The European Jewish Congress (EJC) has expressed its grave concerns about the deteriorating relationship between the Polish Government and the Jewish community, especially as recent events in Poland demonstrates that antisemitism is on the rise there.

“We have seen a dramatic rise in recent antisemitic incidents in Poland, which appear to have coincided with the Polish Government closing its communications with the official representatives of the Jewish community,” Dr. Moshe Kantor, President of the EJC, said. “Across Europe, governments consult with the local official leaders of the community to seek their counsel and coordinate a response to antisemitism. However, Poland stands out as an example of a leadership which appears to have little interest in opening a dialogue with the Jewish community.”

For around a year, no senior Polish government minister has met with the leadership of Union of Jewish Communities in Poland, the democratically-representative organization of Polish Jewry.

Some of the recent rise in antisemitism that appears to have permeated many layers of Polish society include, during a public debate when Polish Television journalist Magdalena Ogórek pointed out the Jewish roots of the ancestors of Senator Marek Borowski, fascist slogans and flags of ONR Falanga regularly displayed at state ceremonies, and member of parliament Bogdan Rzońca from Prawo i Sprawiedliwość writing on social media “I wonder why, despite the Holocaust, there are so many abortionists among Jews.”

“We hope the Polish leadership will restart engagement with the Jewish community and condemn antisemitism in all its forms,” Dr.

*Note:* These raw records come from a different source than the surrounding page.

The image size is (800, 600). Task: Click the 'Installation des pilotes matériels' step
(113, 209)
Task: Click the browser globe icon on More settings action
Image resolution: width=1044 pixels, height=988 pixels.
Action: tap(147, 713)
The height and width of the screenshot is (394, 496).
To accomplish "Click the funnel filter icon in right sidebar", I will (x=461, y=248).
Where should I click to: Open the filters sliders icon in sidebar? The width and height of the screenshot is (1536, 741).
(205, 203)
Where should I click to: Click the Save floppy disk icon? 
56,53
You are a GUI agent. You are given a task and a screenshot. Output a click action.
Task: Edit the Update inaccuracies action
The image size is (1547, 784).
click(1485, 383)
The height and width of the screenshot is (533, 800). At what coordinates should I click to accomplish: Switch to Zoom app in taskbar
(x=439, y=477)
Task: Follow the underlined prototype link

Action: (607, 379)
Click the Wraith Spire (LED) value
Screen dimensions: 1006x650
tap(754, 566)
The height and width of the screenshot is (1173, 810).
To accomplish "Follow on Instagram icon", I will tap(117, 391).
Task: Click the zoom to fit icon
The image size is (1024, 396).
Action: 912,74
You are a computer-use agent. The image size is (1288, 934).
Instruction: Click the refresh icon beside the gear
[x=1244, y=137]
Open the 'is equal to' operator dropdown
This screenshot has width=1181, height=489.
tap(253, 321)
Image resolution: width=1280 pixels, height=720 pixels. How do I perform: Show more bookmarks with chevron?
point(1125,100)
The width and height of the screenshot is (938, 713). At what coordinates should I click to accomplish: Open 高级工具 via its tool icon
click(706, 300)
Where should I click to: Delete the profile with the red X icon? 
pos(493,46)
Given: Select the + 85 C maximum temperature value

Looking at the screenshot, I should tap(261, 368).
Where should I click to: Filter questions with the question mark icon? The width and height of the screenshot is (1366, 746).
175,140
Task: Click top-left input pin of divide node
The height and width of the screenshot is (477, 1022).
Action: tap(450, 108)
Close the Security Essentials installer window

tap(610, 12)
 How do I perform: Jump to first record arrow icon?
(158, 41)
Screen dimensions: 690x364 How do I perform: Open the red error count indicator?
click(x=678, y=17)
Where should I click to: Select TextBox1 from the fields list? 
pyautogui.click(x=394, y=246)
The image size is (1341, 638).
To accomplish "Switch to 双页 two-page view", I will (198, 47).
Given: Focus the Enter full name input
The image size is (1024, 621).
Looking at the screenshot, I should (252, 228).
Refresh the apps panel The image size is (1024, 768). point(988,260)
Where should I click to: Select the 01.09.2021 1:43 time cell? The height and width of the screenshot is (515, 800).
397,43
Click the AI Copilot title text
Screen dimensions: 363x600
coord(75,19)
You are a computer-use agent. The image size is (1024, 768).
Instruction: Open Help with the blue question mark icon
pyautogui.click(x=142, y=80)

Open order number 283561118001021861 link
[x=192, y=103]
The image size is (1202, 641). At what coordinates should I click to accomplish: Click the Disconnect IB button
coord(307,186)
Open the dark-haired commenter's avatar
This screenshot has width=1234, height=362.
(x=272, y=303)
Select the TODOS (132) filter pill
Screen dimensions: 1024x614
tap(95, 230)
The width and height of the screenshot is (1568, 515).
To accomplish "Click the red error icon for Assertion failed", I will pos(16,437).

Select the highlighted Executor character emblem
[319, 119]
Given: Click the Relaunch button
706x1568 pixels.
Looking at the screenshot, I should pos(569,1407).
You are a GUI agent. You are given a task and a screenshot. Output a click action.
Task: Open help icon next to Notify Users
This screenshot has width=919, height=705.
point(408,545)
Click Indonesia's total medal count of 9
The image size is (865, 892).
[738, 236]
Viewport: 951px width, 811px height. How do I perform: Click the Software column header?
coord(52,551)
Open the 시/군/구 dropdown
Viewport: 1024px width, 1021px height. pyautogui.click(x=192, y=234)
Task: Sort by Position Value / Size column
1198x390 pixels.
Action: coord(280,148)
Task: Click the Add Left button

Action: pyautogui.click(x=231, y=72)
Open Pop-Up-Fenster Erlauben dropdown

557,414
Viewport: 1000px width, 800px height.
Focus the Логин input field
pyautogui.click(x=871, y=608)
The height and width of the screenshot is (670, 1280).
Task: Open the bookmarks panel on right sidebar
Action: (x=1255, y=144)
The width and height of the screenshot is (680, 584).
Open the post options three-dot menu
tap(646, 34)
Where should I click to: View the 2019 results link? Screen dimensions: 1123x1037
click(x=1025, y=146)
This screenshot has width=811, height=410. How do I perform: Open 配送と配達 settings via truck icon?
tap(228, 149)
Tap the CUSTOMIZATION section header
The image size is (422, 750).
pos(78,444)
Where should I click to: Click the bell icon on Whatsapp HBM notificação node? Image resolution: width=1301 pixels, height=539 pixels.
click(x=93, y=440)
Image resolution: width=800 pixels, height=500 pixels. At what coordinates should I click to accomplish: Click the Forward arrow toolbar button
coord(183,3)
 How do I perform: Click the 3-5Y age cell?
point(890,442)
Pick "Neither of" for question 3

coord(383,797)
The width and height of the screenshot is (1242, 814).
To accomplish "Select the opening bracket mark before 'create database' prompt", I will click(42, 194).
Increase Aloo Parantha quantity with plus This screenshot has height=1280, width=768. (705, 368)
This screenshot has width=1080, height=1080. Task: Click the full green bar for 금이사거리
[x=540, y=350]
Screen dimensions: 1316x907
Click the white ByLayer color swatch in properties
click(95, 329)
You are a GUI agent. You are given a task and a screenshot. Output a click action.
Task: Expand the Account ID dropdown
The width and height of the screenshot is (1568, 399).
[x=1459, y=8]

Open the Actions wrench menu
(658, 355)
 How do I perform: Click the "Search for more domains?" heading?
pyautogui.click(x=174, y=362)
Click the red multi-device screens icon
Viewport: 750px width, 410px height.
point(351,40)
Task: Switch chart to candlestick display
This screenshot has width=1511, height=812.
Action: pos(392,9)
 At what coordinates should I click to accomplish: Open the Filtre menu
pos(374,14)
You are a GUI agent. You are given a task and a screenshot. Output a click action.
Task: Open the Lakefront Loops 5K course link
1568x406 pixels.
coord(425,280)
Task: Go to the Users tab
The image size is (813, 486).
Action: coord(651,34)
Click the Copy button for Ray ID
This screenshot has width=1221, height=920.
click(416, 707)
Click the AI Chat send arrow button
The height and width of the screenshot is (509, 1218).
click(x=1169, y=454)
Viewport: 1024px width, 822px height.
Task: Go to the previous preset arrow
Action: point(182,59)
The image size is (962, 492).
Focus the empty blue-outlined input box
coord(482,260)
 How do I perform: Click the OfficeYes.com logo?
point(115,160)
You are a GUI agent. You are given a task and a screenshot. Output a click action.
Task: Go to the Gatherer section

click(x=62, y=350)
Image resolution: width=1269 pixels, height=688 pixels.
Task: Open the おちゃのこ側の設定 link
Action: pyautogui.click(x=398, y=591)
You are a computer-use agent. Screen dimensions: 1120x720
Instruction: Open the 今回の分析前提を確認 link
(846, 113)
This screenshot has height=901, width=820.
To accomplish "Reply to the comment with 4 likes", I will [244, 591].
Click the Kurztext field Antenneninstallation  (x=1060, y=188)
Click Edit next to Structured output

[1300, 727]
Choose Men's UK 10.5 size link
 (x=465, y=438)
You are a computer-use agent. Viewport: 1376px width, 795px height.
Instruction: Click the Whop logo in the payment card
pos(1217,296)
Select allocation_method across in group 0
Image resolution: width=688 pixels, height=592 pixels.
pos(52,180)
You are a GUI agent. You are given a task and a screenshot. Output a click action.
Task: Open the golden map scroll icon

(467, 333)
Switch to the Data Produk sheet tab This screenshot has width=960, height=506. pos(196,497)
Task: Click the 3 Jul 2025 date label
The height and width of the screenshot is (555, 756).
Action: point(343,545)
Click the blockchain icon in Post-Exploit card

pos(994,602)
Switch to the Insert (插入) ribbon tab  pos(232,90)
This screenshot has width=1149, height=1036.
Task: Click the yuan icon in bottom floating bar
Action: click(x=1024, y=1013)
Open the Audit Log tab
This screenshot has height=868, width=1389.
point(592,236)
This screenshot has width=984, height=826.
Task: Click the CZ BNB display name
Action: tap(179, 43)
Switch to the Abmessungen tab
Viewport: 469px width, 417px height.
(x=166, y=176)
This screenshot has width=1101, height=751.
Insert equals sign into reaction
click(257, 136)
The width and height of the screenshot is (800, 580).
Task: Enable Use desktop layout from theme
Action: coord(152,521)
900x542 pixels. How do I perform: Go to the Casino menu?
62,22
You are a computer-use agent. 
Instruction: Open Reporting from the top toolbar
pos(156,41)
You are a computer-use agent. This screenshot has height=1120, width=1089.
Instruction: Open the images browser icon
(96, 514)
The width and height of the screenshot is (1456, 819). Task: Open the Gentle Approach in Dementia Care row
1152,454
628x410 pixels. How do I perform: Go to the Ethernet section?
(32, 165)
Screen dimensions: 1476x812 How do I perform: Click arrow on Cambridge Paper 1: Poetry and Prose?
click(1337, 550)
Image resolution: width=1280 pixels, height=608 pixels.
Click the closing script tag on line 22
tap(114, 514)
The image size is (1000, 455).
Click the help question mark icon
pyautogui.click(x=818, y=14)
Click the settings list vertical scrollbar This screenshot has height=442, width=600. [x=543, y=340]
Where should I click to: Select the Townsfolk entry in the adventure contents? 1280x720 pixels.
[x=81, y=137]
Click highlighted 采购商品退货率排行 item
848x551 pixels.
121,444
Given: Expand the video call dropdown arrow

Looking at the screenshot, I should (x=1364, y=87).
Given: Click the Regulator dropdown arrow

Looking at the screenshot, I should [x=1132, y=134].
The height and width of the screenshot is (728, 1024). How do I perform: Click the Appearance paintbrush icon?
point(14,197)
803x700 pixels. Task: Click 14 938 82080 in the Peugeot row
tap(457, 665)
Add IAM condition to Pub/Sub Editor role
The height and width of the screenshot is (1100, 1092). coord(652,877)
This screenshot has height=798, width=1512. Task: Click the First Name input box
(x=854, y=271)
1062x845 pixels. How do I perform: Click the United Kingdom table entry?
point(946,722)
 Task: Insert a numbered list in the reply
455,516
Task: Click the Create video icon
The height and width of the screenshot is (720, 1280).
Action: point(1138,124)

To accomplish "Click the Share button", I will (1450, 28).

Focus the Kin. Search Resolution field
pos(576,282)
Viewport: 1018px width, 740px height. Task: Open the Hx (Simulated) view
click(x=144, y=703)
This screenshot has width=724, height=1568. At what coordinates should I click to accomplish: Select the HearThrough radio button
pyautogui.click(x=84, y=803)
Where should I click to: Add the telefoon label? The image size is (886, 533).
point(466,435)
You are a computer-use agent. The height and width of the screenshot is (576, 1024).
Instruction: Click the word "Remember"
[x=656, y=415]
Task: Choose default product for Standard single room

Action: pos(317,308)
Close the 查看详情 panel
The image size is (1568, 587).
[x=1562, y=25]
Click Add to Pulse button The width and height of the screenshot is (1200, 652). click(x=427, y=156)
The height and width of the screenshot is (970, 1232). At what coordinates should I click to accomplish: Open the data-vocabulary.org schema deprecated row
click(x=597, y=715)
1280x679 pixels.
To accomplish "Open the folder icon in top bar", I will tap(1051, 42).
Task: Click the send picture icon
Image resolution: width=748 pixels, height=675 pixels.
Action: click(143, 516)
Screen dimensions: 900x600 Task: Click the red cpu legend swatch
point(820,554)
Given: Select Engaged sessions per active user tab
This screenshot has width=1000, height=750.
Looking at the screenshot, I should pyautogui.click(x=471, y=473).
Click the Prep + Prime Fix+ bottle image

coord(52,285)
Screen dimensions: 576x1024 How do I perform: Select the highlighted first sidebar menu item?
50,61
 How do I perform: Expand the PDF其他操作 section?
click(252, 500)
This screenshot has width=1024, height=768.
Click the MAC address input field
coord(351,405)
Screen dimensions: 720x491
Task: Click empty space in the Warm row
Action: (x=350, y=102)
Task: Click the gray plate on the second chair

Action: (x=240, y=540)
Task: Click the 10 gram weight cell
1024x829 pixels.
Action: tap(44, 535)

Kantor said. “There has been a distinct normalization of antisemitism, racism and xenophobia in Poland recently and we hope that the Polish Government will stem this hate and act forcefully against it.”

“Minority rights, respect for the rule of law and commitment to fighting antisemitism and racism lie at the heart of the values of post-War reconstruction of Europe and learning the lessons of the Shoah.” Kantor concluded.

Poland’s chief rabbi, Michael Schudrich, said Jews still feel much safer in Poland than they do in parts of Europe where anti-Semitism is much stronger and sometimes violent, including France, Scandinavia and Hungary. But he said the situation is getting worse and “the biggest concern is a lack of communication with the government.”

“For first time in many years people are not feeling 100 percent comfortable, as they used to,” Schudrich told The Associated Press on Thursday. “It’s not that the government supports this but we need it to be more vigilant in articulating their rejection of any form of anti-Semitism or racism.”